Since antiquity, there has been what we might call an artificial bifurcation of art and science. In this chapter, I intend to develop an argument and explore productive and participatory research methods to further a dialectical interchange between what often appear to be the imperatives of science and the creative impulses of art. Wrestling with dilemmas of methodology has provided me with some of the greatest sources of clarity in this ongoing quest to resist the facile binaries of thought and action that such epistemologies require.

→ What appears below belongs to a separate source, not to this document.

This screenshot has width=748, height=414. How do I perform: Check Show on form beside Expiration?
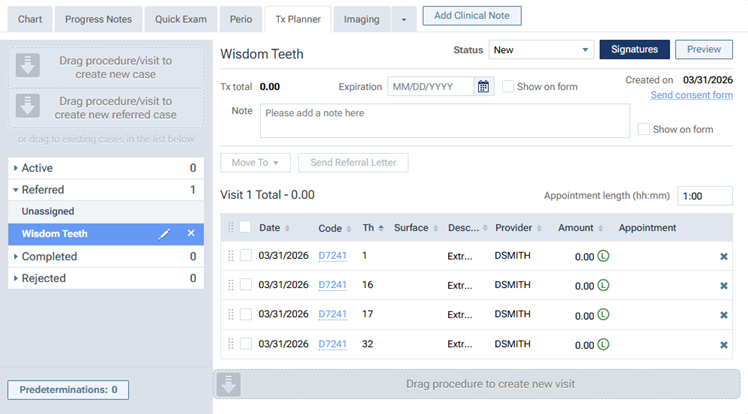coord(508,87)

I shall take the opportunity, in this chapter, to use my recently completed ethnographic study of four schools in New York City and Toronto to interpret various embodied methodological maneuvers we1 made that resisted a political and educational context that so clearly privileges the ‘scientific’, presumed to be the ‘objective’ and the ‘distanced’. When research in the ‘human’ sciences is conceived as a series of moments, performances, creative encounters, and temporal relationships that can never be repeated, rather than a series of value-free and distanced observations, the research encounter itself cannot help but challenge some of the traditional questions about the nature of truth, the power relations of knowledge, and the politics and ethics of the ‘human sciences’.2 Differences of epistemology and method in qualitative research eerily echo the larger cultural schism between science and art, which might also be characterized by the tension between standing apart and being fully involved.